# Text Classification on Ag News

In [1]:
import numpy as np
import pandas as pd
import string
import time
from sklearn.feature_extraction.text import TfidfVectorizer, CountVectorizer
from tqdm import tqdm
from sklearn.ensemble import RandomForestClassifier
from sklearn.linear_model import SGDClassifier
from sklearn.linear_model import LogisticRegression
import torch
from sentence_transformers import SentenceTransformer

import spacy
from spacy.lang.en.stop_words import STOP_WORDS
from spacy.lang.en import English
#!python -m spacy download en_core_web_md

import gensim

import warnings
warnings.filterwarnings('ignore')



In [15]:
# Read in data
# Data from https://www.kaggle.com/amananandrai/ag-news-classification-dataset
train_df = pd.read_csv('./data/agnews/train.csv')
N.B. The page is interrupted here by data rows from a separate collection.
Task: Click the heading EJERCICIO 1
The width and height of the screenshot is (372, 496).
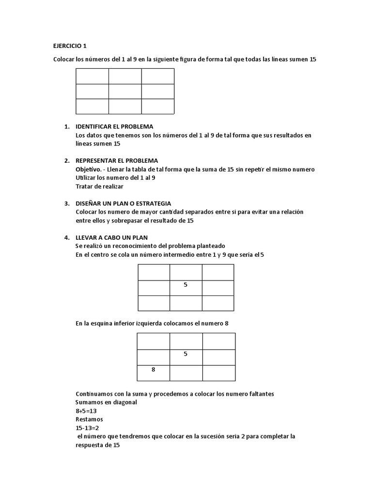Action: click(69, 46)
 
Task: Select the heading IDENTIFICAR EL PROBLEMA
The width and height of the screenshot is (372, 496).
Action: click(114, 126)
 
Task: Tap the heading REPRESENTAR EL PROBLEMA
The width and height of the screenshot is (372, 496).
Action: click(117, 160)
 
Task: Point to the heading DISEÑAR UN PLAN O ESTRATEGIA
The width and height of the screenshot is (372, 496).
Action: click(124, 203)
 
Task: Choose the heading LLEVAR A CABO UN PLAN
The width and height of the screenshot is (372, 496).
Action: click(112, 237)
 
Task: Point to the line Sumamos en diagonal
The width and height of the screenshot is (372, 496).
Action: click(106, 402)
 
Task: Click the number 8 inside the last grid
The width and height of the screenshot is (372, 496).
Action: click(153, 370)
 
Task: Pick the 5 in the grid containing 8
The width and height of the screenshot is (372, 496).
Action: click(186, 354)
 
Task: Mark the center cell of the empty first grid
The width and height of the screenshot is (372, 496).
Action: click(124, 91)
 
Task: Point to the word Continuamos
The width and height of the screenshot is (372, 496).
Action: click(95, 394)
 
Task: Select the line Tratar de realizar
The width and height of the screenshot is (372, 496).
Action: click(100, 186)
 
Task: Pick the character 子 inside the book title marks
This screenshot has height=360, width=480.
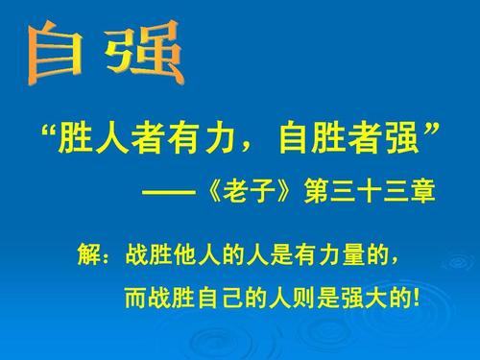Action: pos(260,193)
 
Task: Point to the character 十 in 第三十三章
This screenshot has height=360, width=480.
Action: pos(370,193)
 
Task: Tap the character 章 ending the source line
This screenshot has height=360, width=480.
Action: pos(423,193)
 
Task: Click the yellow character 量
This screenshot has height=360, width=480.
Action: pos(353,257)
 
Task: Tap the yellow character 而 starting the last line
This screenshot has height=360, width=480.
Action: pos(135,300)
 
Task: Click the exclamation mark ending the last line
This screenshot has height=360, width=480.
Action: pos(415,300)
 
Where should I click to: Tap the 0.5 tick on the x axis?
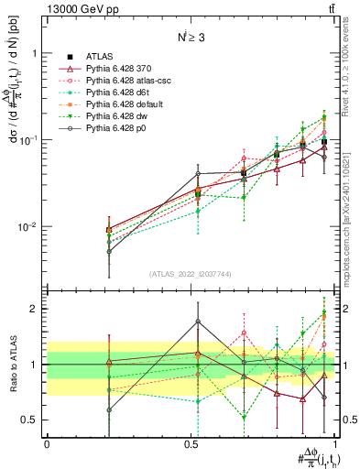point(192,442)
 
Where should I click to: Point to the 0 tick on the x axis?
point(47,442)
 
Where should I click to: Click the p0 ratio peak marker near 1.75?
point(198,322)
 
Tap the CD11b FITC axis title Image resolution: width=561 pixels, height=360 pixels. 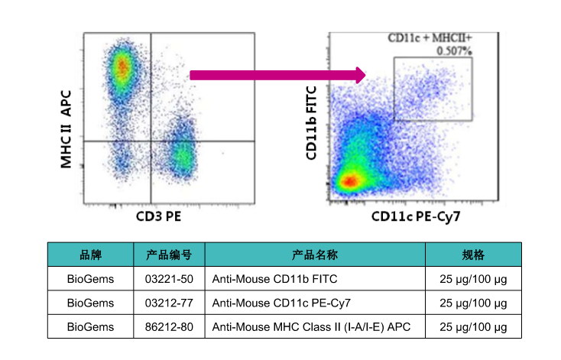(x=311, y=122)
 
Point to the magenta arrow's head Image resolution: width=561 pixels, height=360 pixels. (x=359, y=75)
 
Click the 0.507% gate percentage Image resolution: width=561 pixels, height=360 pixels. (x=455, y=51)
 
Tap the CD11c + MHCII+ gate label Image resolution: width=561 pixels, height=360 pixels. (x=430, y=37)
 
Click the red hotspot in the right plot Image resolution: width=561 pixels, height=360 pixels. (x=349, y=181)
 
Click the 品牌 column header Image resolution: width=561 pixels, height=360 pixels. (x=90, y=255)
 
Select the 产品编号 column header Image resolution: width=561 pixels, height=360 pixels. (x=169, y=255)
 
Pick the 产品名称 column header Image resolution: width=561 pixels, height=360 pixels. (x=315, y=255)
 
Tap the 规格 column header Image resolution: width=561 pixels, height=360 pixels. (x=473, y=255)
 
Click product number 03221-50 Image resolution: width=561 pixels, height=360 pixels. (x=169, y=278)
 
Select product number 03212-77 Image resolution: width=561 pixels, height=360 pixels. (x=169, y=302)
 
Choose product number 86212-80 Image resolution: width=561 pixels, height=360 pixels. (x=169, y=326)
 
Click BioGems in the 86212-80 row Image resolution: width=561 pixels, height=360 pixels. (x=90, y=326)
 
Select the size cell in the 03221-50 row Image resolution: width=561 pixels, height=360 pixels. (x=473, y=278)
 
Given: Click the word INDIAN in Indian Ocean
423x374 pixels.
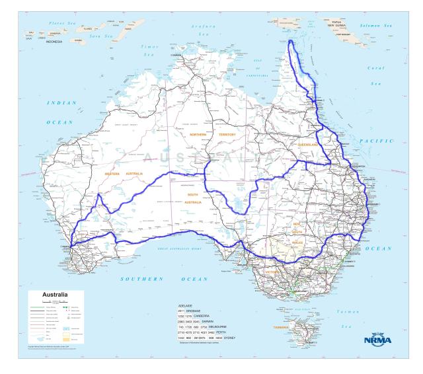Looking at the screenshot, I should pos(61,103).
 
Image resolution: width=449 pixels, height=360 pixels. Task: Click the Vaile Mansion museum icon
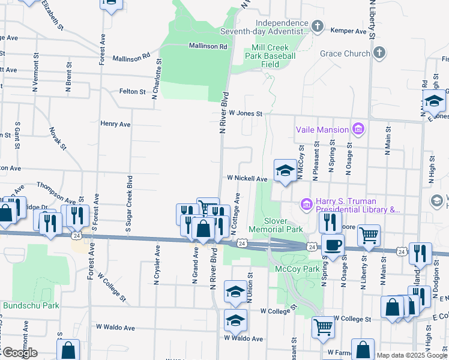tap(358, 129)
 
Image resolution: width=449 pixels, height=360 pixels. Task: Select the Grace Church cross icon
tap(379, 53)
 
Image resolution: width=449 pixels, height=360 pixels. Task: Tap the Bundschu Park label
tap(31, 305)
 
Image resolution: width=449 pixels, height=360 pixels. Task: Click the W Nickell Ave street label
tap(247, 179)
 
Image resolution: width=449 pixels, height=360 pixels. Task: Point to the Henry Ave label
tap(115, 124)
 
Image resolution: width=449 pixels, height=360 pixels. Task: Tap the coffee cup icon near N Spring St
tap(333, 245)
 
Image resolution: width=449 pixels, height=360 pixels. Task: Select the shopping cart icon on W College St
tap(323, 328)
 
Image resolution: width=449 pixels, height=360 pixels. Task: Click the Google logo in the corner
tap(19, 353)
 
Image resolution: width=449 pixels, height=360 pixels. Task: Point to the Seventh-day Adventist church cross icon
tap(318, 26)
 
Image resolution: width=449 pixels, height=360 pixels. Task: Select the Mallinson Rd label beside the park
tap(208, 46)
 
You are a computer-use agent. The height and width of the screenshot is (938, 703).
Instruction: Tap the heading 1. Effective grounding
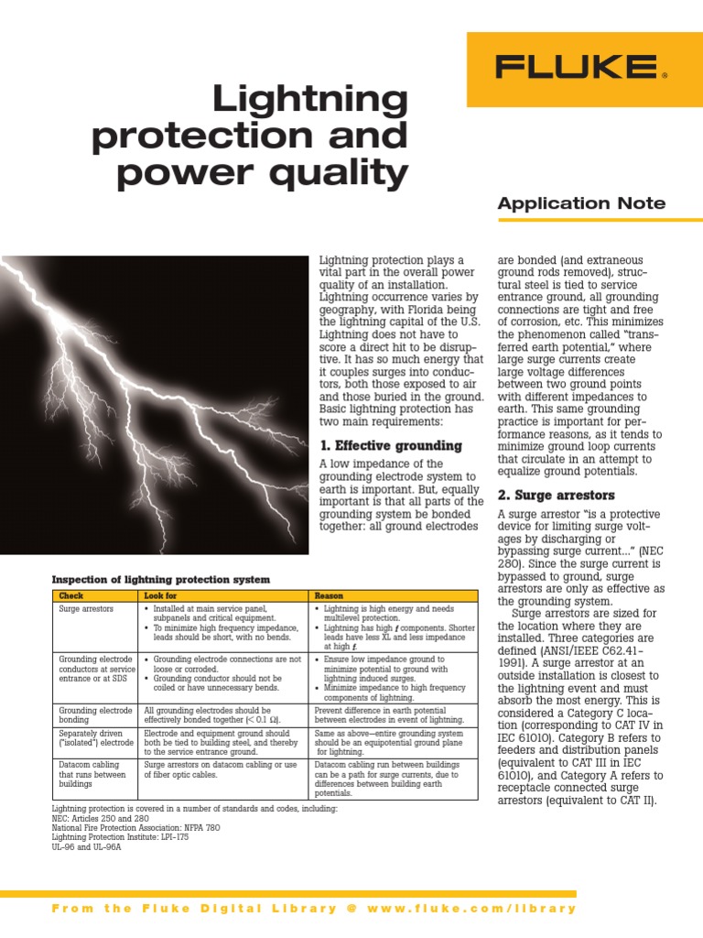390,445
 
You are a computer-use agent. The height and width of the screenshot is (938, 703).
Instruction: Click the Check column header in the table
71,595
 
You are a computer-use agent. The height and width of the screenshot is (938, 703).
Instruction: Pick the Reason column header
329,595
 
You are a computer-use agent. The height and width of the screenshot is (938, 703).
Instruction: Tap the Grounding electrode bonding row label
95,715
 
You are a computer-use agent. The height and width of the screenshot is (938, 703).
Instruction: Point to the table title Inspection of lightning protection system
161,579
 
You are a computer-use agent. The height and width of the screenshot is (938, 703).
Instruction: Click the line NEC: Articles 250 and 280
106,818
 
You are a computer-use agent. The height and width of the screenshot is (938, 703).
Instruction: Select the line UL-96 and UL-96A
86,847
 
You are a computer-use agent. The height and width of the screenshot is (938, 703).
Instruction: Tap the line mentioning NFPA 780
135,828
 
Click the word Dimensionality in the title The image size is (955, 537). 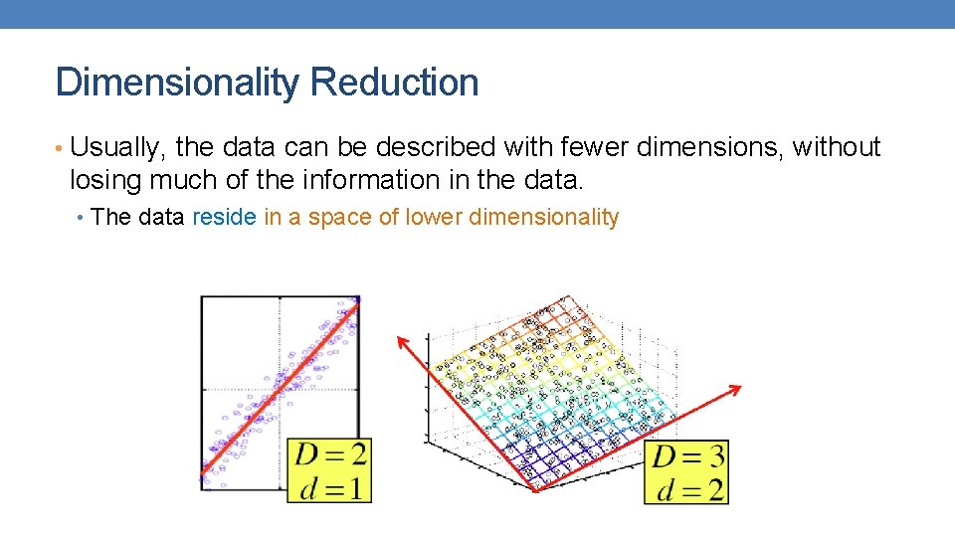[175, 83]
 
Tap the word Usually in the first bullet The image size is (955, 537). [118, 148]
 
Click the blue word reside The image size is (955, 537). [224, 217]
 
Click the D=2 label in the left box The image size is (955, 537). [329, 454]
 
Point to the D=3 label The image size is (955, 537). [687, 456]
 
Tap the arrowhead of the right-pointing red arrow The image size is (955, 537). [737, 388]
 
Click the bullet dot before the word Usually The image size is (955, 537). [61, 149]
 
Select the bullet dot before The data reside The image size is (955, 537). [82, 218]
# Combine title and description of article to use as input documents for model
train_df['full_text'] = train_df.apply(lambda x: ' '.join([x['Title'],x['Description']]),axis=1)

test_df = pd.read_csv('./data/agnews/test.csv')
test_df['full_text'] = test_df.apply(lambda x: ' '.join([x['Title'],x['Description']]),axis=1)

ag_news_label = {1: "World",
                 2: "Sports",
                 3: "Business",
                 4: "Sci/Tec"}

In [16]:
# View a couple of the documents
for i in range(5):
    print(train_df.iloc[i]['full_text'])
    print()

Wall St. Bears Claw Back Into the Black (Reuters) Reuters - Short-sellers, Wall Street's dwindling\band of ultra-cynics, are seeing green again.

Carlyle Looks Toward Commercial Aerospace (Reuters) Reuters - Private investment firm Carlyle Group,\which has a reputation for making well-timed and occasionally\controversial plays in the defense industry, has quietly placed\its bets on another part of the market.

Oil and Economy Cloud Stocks' Outlook (Reuters) Reuters - Soaring crude prices plus worries\about the economy and the outlook for earnings are expected to\hang over the stock market next week during the depth of the\summer doldrums.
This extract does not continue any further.